De conclusie is dat er van uit moet worden gegaan dat de Gemeente op 20 juli 2021 heeft beslist op de aanvraag van 17 december 2020. Daarmee was de Gemeente nog steeds te laat: op grond van de uitspraak van de bestuursrechter van 30 april 2021 had zij vóór 18 mei 2021 moeten beslissen, waarna een dwangsom van € 100,- per dag is gaan lopen. Gelet op de tussen 18 mei 2021 en 20 juli 2021 verstreken termijn van 64 dagen, bedraagt de verbeurde dwangsom € 6.400,-.
5.6.
Volgens de Gemeente is zij deze dwangsom niet verschuldigd, omdat deze is verjaard. Daartoe beroept de Gemeente zich op artikel 8:55d lid 2 van de Awb, op grond waarvan een dwangsom verjaart door verloop van zes maanden na de dag waarop zij is verbeurd. Volgens de Gemeente is de eerste verbeurde dwangsom verjaard op 18 november 2021 en de laatste op 20 januari 2022, terwijl de dagvaarding op 27 juni 2022 is uitgebracht. De Gemeente betwist dat, zoals [eiser] stelt, de verjaring tijdig is gestuit.

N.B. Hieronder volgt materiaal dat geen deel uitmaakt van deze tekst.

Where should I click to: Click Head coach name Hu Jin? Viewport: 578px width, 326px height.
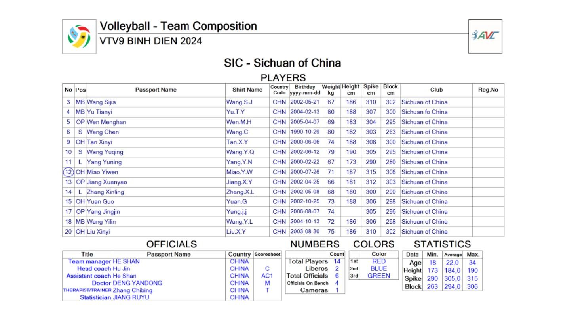tap(122, 269)
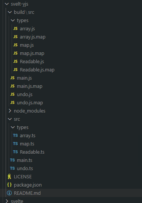Open undo.js in the build folder
Screen dimensions: 142x203
(25, 94)
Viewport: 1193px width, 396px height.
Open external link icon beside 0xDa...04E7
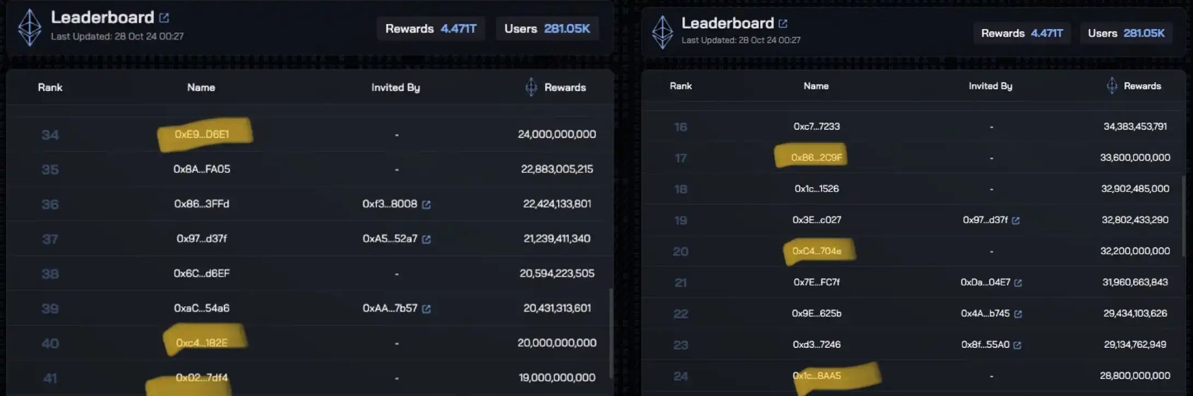1018,283
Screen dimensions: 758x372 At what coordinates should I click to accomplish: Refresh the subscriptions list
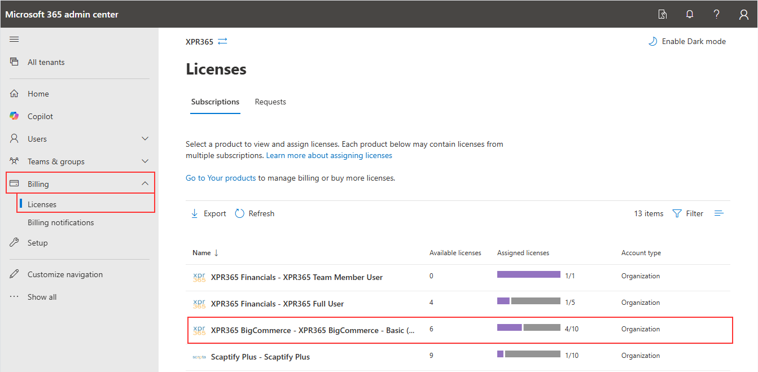pyautogui.click(x=255, y=213)
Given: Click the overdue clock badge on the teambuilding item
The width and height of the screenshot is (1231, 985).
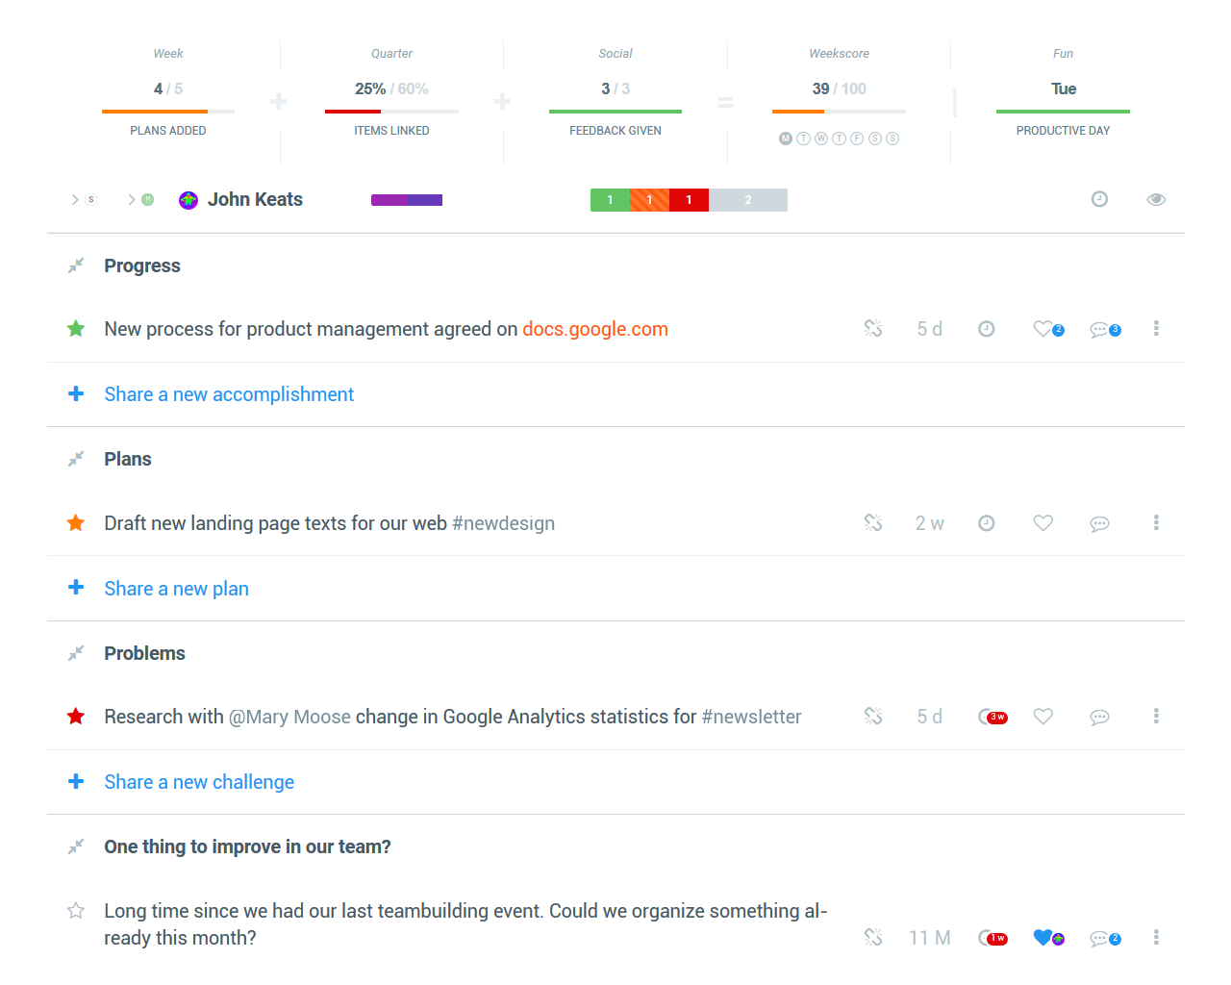Looking at the screenshot, I should pos(992,938).
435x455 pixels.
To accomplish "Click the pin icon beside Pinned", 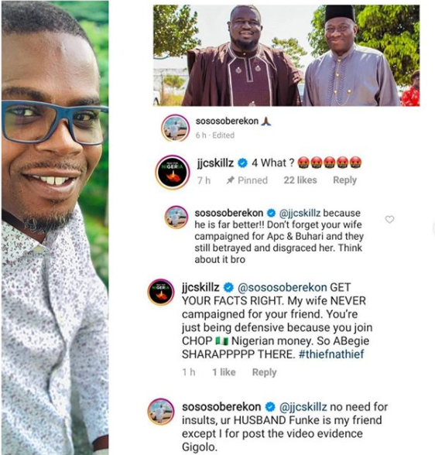I will point(231,180).
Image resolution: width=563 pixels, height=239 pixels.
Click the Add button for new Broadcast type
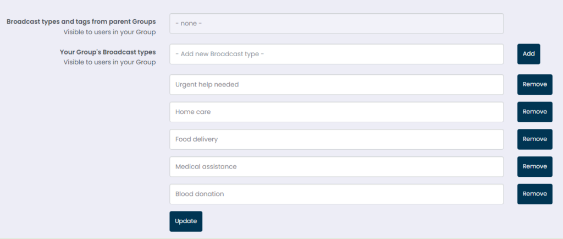click(x=528, y=54)
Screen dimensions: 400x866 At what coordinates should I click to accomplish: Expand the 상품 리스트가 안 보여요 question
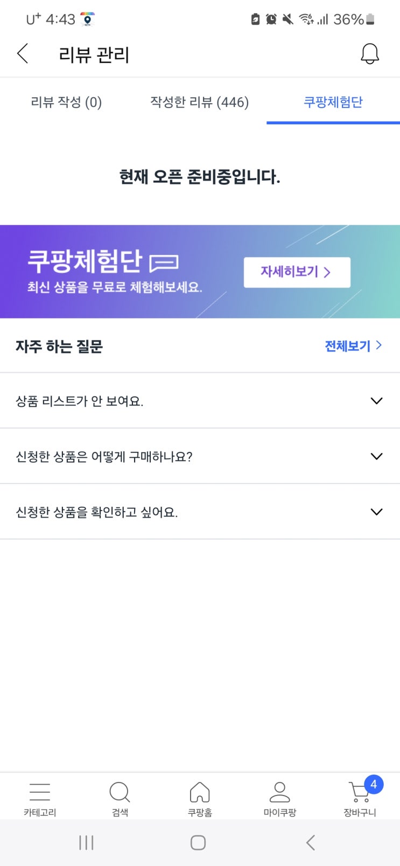click(200, 401)
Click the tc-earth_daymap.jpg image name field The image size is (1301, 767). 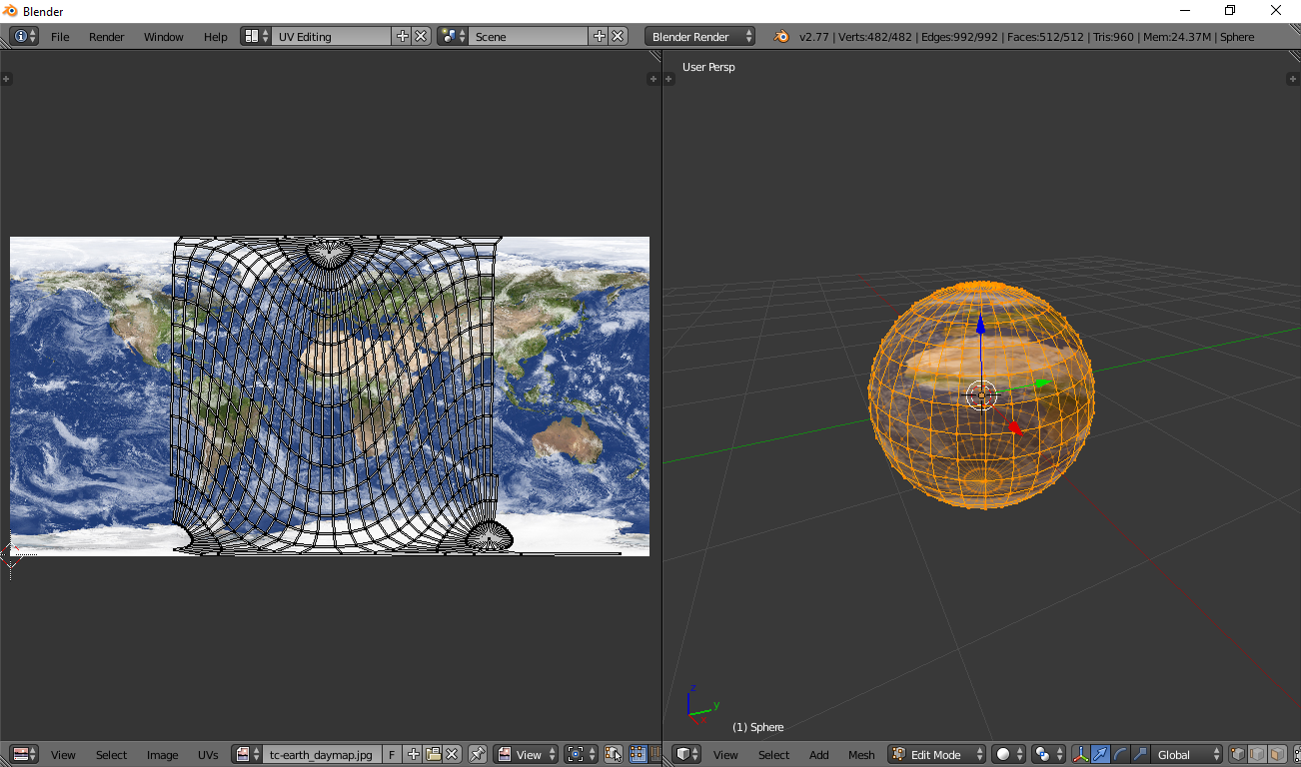click(x=322, y=755)
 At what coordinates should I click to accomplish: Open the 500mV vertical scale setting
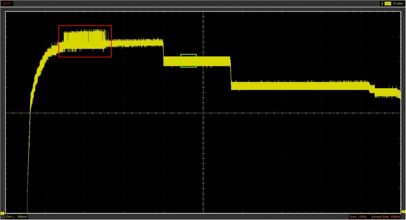tap(22, 217)
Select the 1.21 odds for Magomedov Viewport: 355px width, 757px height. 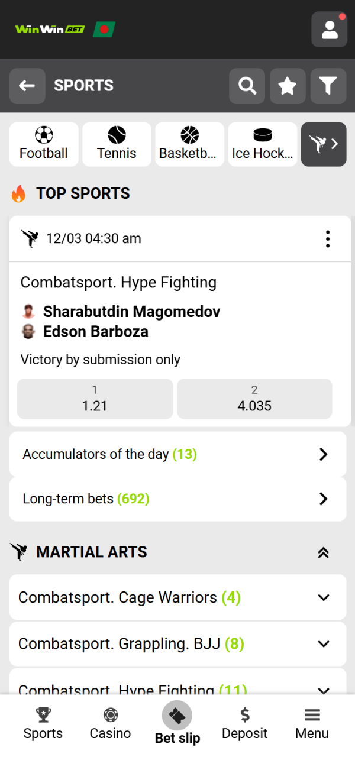[x=95, y=399]
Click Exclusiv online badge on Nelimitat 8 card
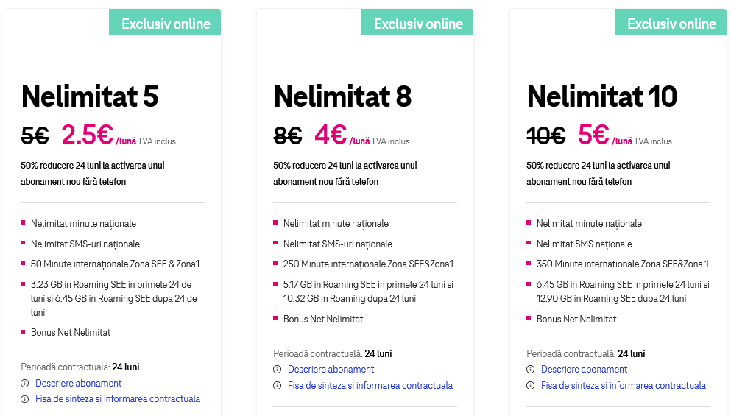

De in dat verband door [eiser] verzonden brieven aan de Gemeente zijn niet aan te merken als een schriftelijke aanmaning of mededeling waarin [eiser] als schuldeiser zich ondubbelzinnig haar recht op nakoming voorbehoudt zoals bedoeld in artikel 3:317 lid 1 van het Burgerlijk Wetboek (BW), aldus de Gemeente.
5.7.
De rechtbank is van oordeel dat de brieven van [eiser] van 20 oktober 2021 en 16 december 2021 als stuitingshandelingen zijn aan te merken. In de eerste brief wordt aangegeven dat op basis van de uitspraak van 30 april 2021 het maximum van € 15.000,- aan verbeurde dwangsommen is bereikt, naast het door de bestuursrechter al aan verbeurde dwangsommen bepaalde bedrag van € 1.442,-. Voorts is vermeld dat het totaal van
€ 16.442,- kan worden overgemaakt op de derdenrekening van de gemachtigde van [eiser] . Weliswaar is daarbij aangegeven:
“U kunt deze dwangsommen (…) voldoen op rekeningnummer (…)”, maar die zinsnede valt redelijkerwijs niet anders uit te leggen dan een aansporing om de dwangsom te betalen. Een andere mogelijkheid wordt in de brief immers niet gegeven, terwijl ook overigens de strekking van de brief geen andere kan zijn dan dat [eiser] aanspraak maakt op betaling van de dwangsom. Ook in de tweede brief, waarboven staat:
“Ingebrekestelling”,wordt aanspraak gemaakt op betaling van de verbeurde dwangsommen. Daarmee zijn deze brieven, die zijn gevolgd door e-mails van 14 februari 2022 en 31 maart 2022 waarin wederom aanspraak op betaling van de verbeurde dwangsommen wordt gemaakt, te beschouwen als een schriftelijke aanmaning waaruit blijkt dat [eiser] zich het recht op betaling van de dwangsom ondubbelzinnig voorbehield. Daarmee strandt het verjaringsverweer van de Gemeente.
5.8.
De conclusie is dat de kantonrechter de vordering van [eiser] zal toewijzen tot een bedrag van € 6.400,- aan verbeurde dwangsommen.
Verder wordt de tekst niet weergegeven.